Enterprise Skills Integration

This lesson naturally supports:

  • Communication: Students learn how businesses shape messages to influence stakeholders.
  • Decision-Making: Choosing the right promotion mix for different markets requires weighing cost, audience, and impact.
  • Adaptability: As markets evolve, so do promotional tactics – students explore how businesses pivot brand strategies.
  • Problem-Solving: Case-based tasks ask students to solve promotional challenges (e.g., “How should a brand reposition after a PR crisis?”).

Tool tie-in:
Use Pitch Deck Analyser to evaluate how well a student start-up idea expresses its brand and promotional strategy – a strong alignment with branding and value communication.

Careers Links

This content links directly to careers in:

  • Marketing and Communications
    Roles like Marketing Executive or Brand Manager rely on deep understanding of promotion and brand strategy.
  • Digital Advertising & Content Creation
    Understanding brand identity is core to creating relevant and engaging campaigns.
  • Entrepreneurship
    Founders must craft and promote their brand story from day one – whether pitching to investors or engaging customers.

Gatsby Benchmark 4:
Use this lesson to bring in real employer case studies, or task students with building brand plans for a fictional start-up.

Teaching Notes

Tips for Teachers

  • Build from the familiar: Start with brands students already know – Nike, Greggs, ASOS – and unpack their promotional choices.
  • Keep it visual: Use real adverts or social media posts to spark discussion on tone, audience, and message.
  • Use comparison: Ask students to contrast a premium brand’s strategy with a budget competitor – what’s the difference in messaging, imagery, or channels?

Suggested Activities

  • Brand Audit: Have students analyse a brand of their choice – What’s their identity? How do they promote?
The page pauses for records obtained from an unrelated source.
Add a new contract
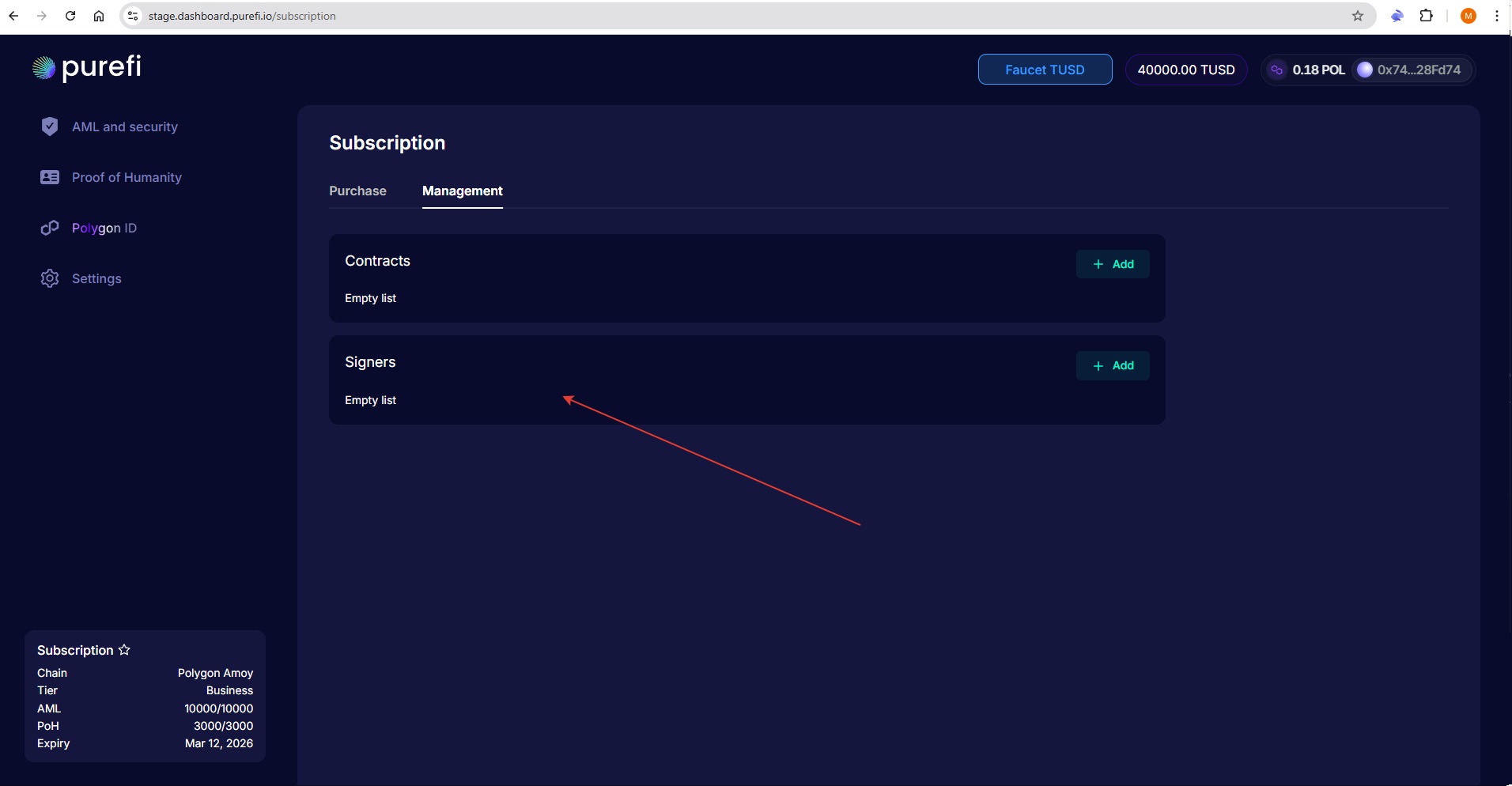 [x=1112, y=264]
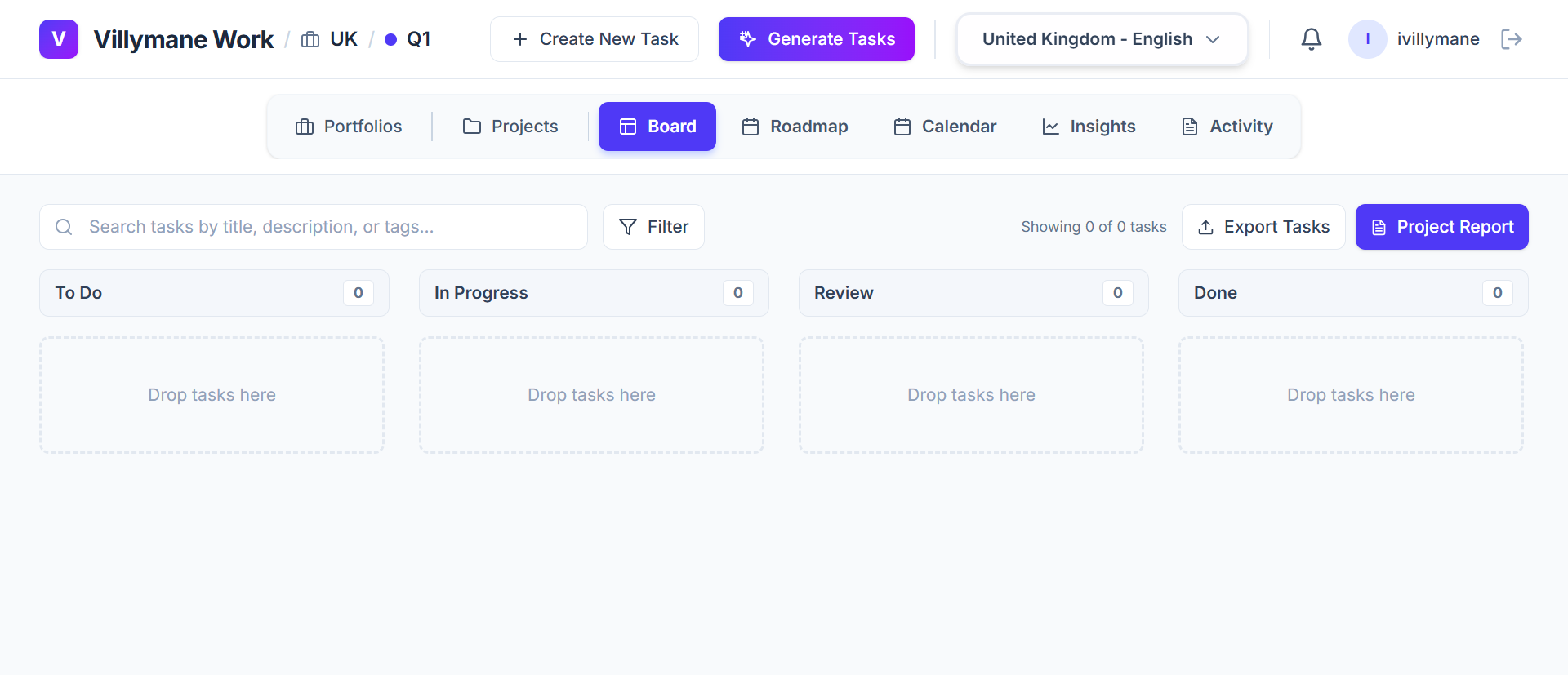Click the briefcase icon next to UK
The image size is (1568, 675).
(x=310, y=38)
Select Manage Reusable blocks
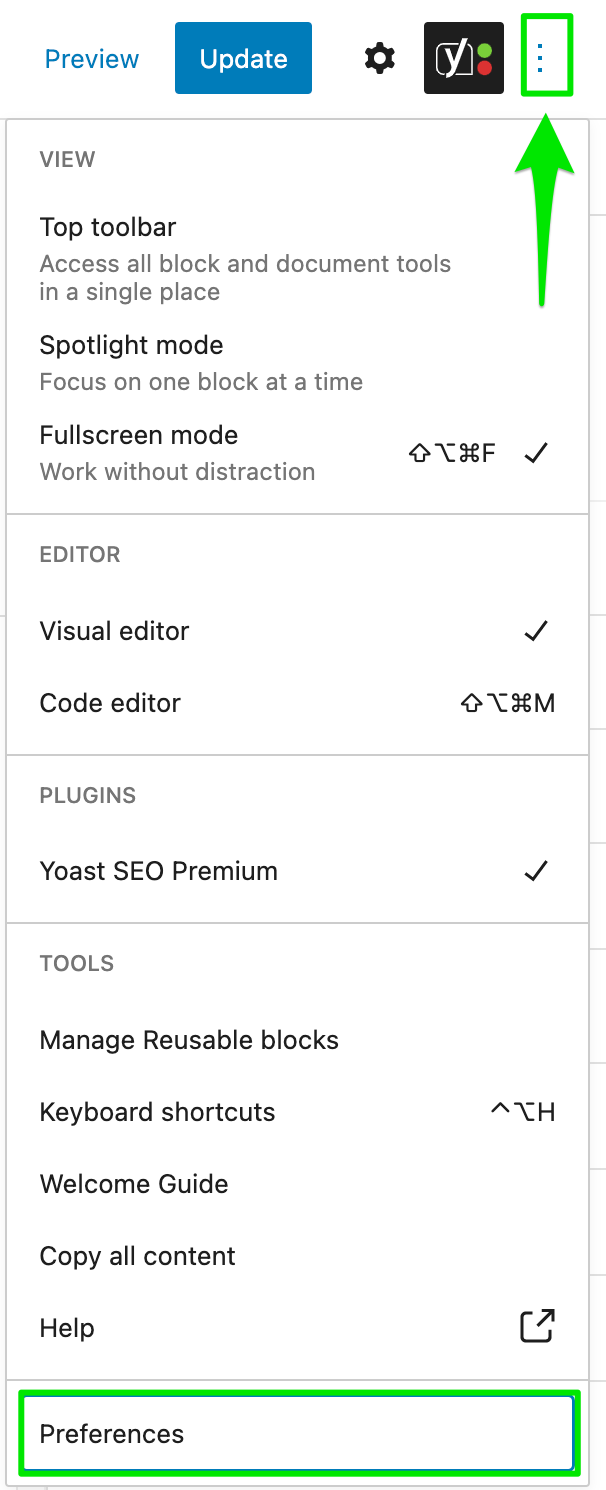The image size is (606, 1490). [x=189, y=1040]
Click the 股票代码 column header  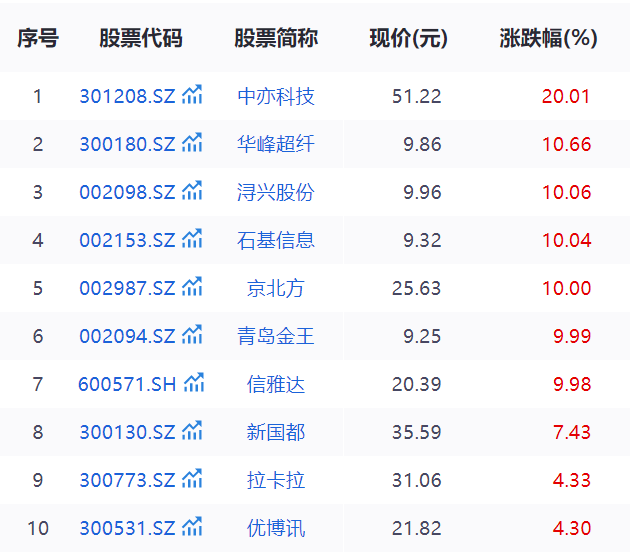[141, 39]
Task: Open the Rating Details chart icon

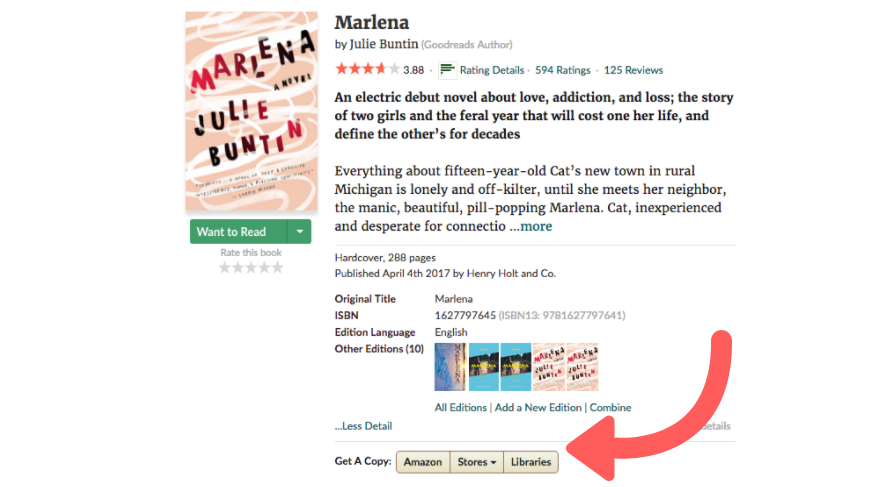Action: point(447,70)
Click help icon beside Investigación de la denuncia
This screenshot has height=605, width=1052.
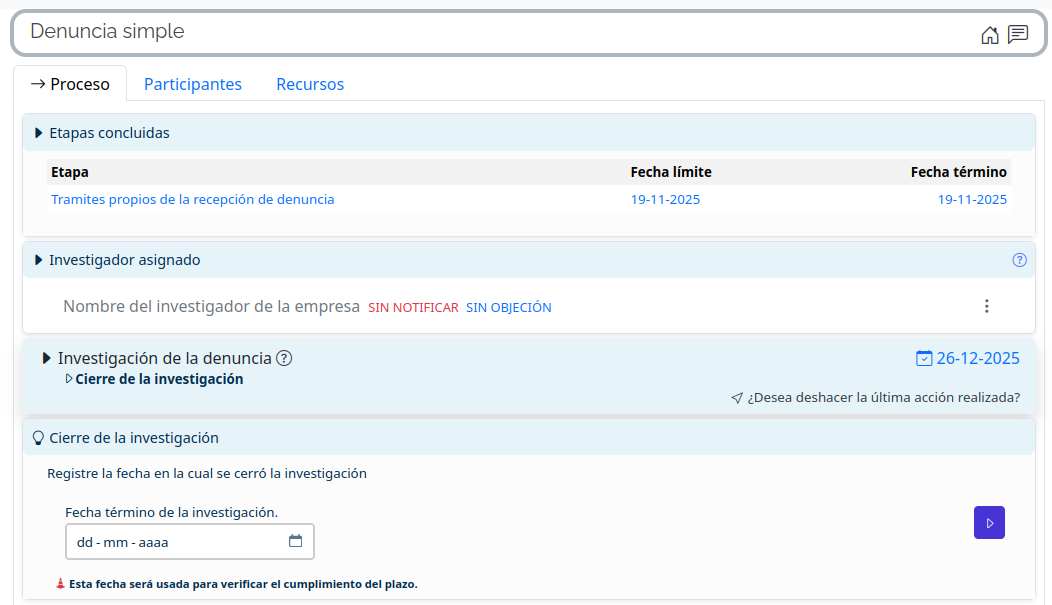pos(284,358)
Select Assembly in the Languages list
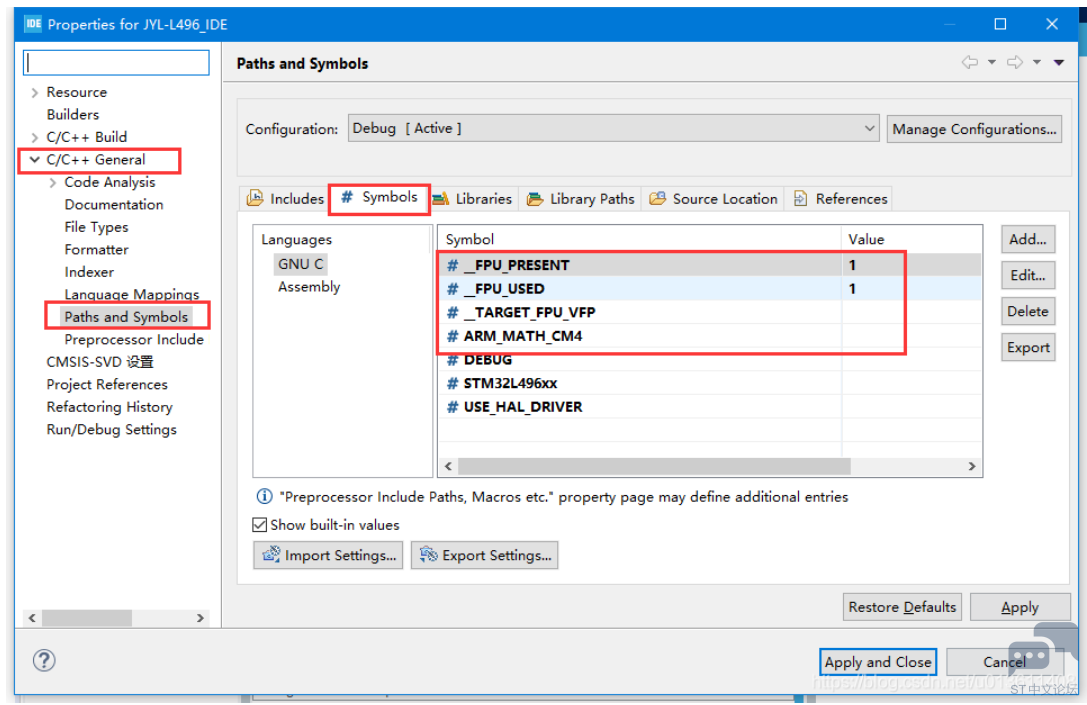 click(x=309, y=287)
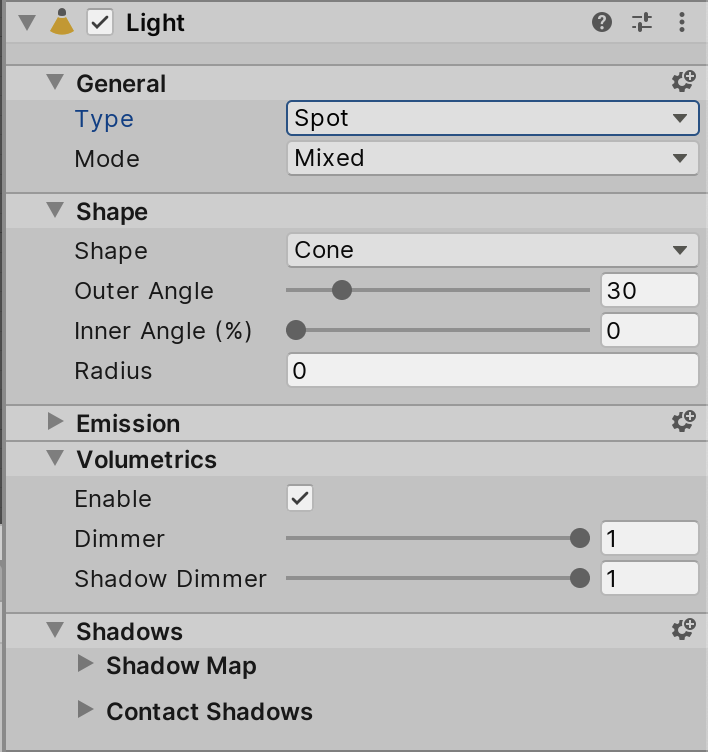The height and width of the screenshot is (752, 708).
Task: Click the Radius input field
Action: click(x=492, y=370)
What audience are they targeting?
  • Create a Mini Campaign: Students design a week-long digital campaign for a new product launch, justifying their platform and message choices.
  • Logo Deconstruction: Show different brand logos with no context – ask students what values or messages are being conveyed just through design.

Stretch Tasks

  • Evaluate whether social media has made branding easier or harder for small businesses.
  • Debate: “Does brand loyalty still matter in an age of price comparison websites and fast-changing trends?”

Common Pitfalls

  • Over-simplifying branding as just “a logo”
  • Not distinguishing between types of promotion or mixing up objectives
  • Forgetting to apply content to specific business contexts in assessments

If you’re planning curriculum sequencing or CPD, this lesson builds well on earlier work on market segmentation and positioning (1.1.3), and lays the groundwork for discussions on pricing strategy (1.3.3) and product life cycles (1.3.5).